U.S.  and South Koean navy sailors discuss maneuvers aboard the USS Dewey during the Maritime Counter Special Operations Exercise in South Korea, Nov. 18, 2025.

U.S. and South Koean navy sailors discuss maneuvers aboard the USS Dewey during the Maritime Counter Special Operations Exercise in South Korea, Nov. 18, 2025. (Oscar Diaz/U.S. Navy)

CAMP HUMPHREYS, South Korea — North Korea’s government media on Friday denounced the year’s U.S. military activity in the region as “gravely threatening” to “strategic stability” on the Korean Peninsula.

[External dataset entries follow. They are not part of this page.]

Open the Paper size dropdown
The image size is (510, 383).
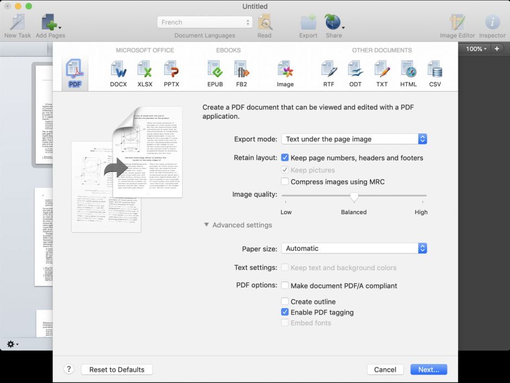[x=354, y=248]
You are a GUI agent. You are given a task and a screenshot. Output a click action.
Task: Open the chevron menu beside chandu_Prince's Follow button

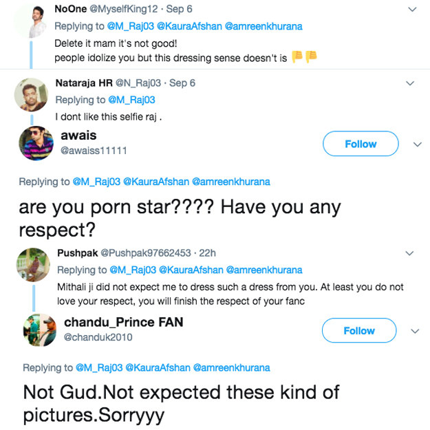pos(415,332)
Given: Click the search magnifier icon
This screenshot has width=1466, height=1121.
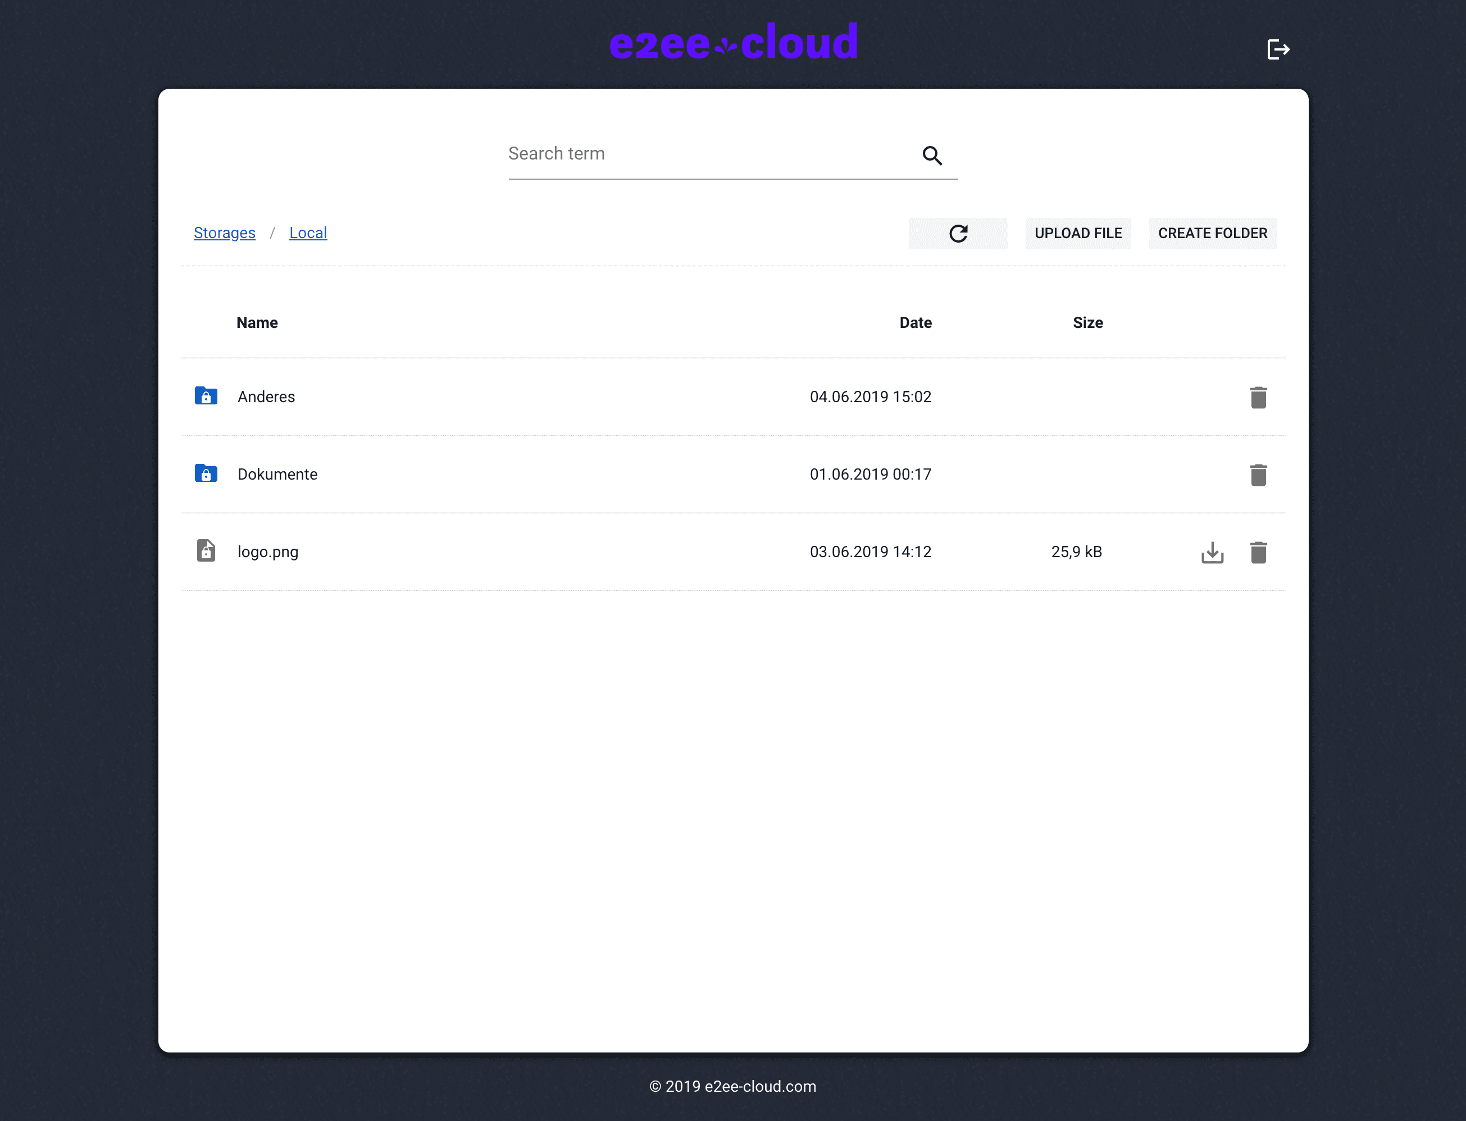Looking at the screenshot, I should pyautogui.click(x=930, y=154).
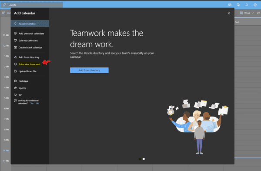261x171 pixels.
Task: Select Edit my calendars
Action: point(28,40)
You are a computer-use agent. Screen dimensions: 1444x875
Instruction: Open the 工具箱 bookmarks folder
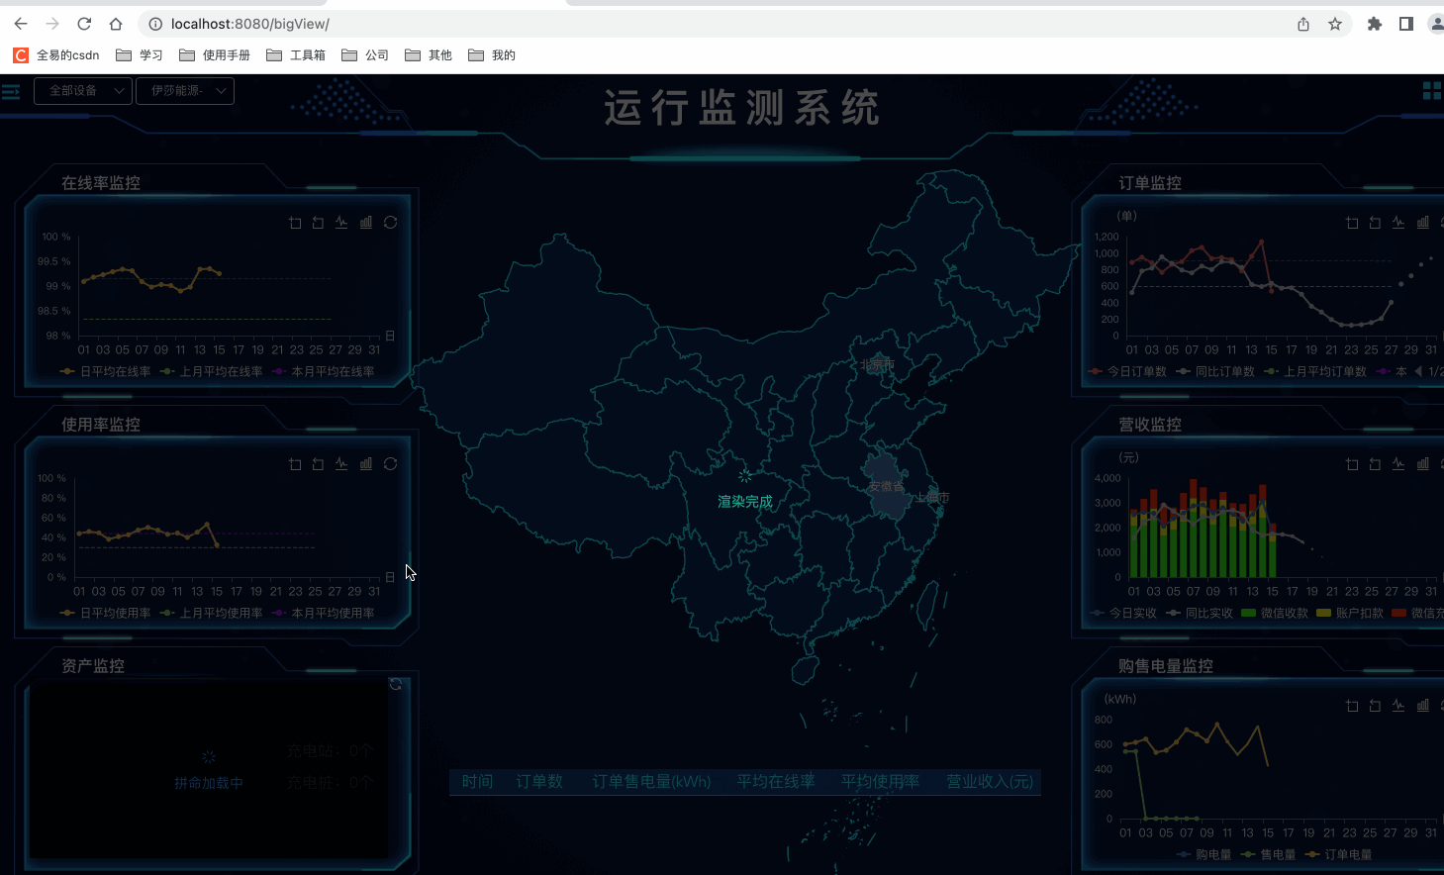[x=296, y=55]
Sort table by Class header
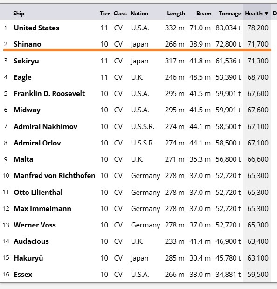The image size is (277, 289). [120, 14]
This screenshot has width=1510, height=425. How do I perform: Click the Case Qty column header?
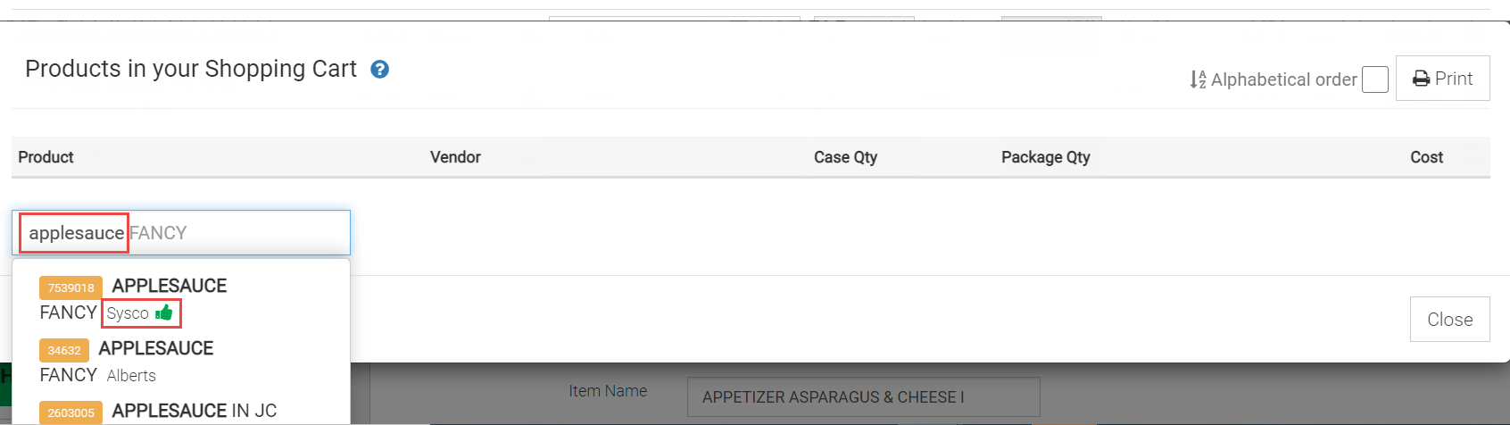tap(845, 157)
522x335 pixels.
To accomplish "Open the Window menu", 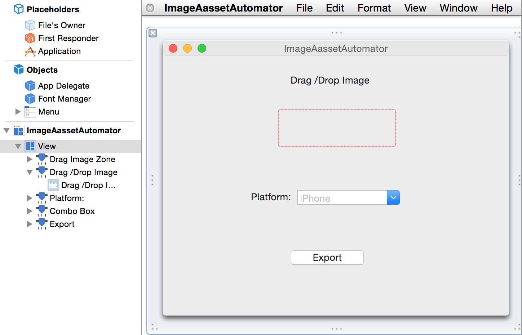I will pos(458,8).
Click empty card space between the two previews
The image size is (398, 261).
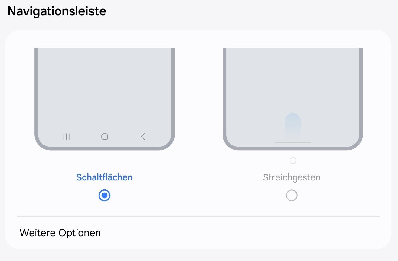click(x=199, y=97)
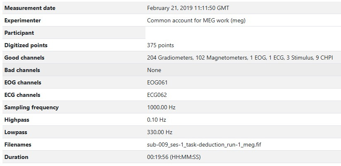
Task: Select the 1000.00 Hz value
Action: [x=161, y=107]
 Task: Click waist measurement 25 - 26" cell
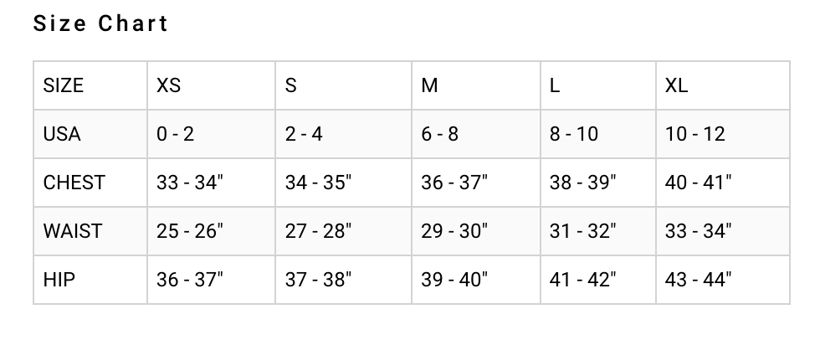(x=189, y=231)
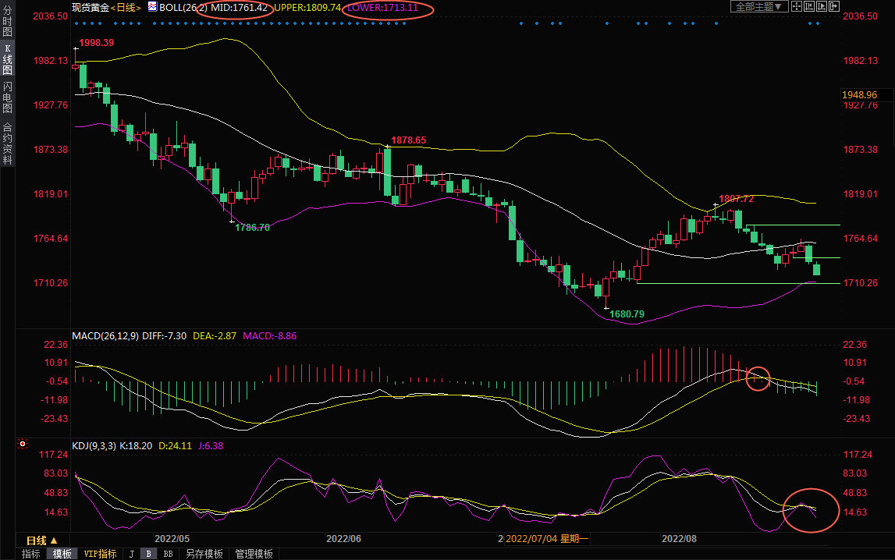Screen dimensions: 895x560
Task: Expand the 日线 period selector
Action: tap(41, 541)
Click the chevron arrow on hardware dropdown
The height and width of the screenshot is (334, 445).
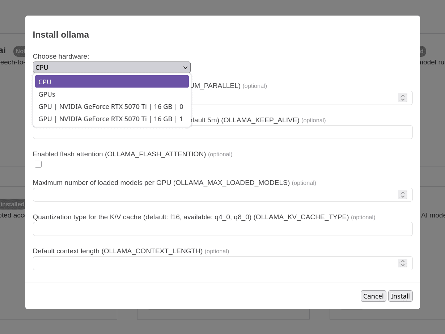185,68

A series of exercises on and off the peninsula encroaches upon North Korea’s “sphere of security,” according to an unsigned commentary published on the Korean Central News Agency website.

“We have already made it clear that all threats encroaching upon our sphere of security will become direct targets of the [Democratic People’s Republic of Korea] and be managed in a necessary way,” the KCNA commentary states, referring to the country by its formal name.

U.S. Forces Korea responded that military exercises by the U.S. and South Korea “ensure the readiness necessary to meet the expectations of those we lead and those we are sworn to protect,” according to email Friday from USFK spokesman David Kim.

“Our training events are transparent and focused on deterrence, defense, and the maintenance of peace and stability on the Korean Peninsula and across the region,” Kim said. “We maintain a strictly defensive posture, and our exercises are designed to prevent conflict, not provoke it.”

KCNA lists a series of “reckless military moves” this year, most recently an anti-submarine and counter special operations drill with South Korea.

The four-day Maritime Counter Special Operations Forces Exercise involved the guided missile destroyer USS Dewey, an MH-60R Seahawk helicopter, two U.S. AH-060E Apache helicopters and one U.S. P-8A Poseidon surveillance aircraft, according to a U.S. Navy news release Nov. 21. The exercise took place Nov. 17 to 21 in Pyeongtaek and offshore, according to the Navy.

“Our routine and long-planned defensive training exercises are essential to ensure we meet our mission: to defend the homelands and uphold our ironclad commitment to [South Korea],” Kim said.

The South Korea Joint Chiefs of Staff in a text message to Stars and Stripes on Friday said the nation’s military “conducted an annual defensive exercise for the stability on the Korean Peninsula and the region, and we will continue this effort.”

KCNA also referenced a U.S. Air Force consolidation this year of F-16 Fighting Falcons from Misawa Air Base, Japan, and Kunsan Air Base, South Korea, into two “super squadrons” at Osan Air Base, 48 miles south of the border between North and South.

The super squadron initiative is a yearlong “force-optimization test designed to see if a larger, consolidated squadron can generate more combat power and operate more efficiently,” according to an Air Force news release in August.

KCNA said the Air Force “is running amuck” by creating “two ‘super-powerful wings’ ” at Osan.

“It is an irrefutable fact that it is aimed at deterring the DPRK and regional countries by force and securing air superiority in contingency,” the commentary states.

The commentary also criticized the U.S. for military exercises and arms buildups in Japan and Guam “targeting independent sovereign states in the region.”

South Korea for the first time sent its own domestically designed and built submarine and other assets to Guam for a biennial Silent Shark exercise starting Nov. 18, according to the Korea JooAng Daily on Nov. 17.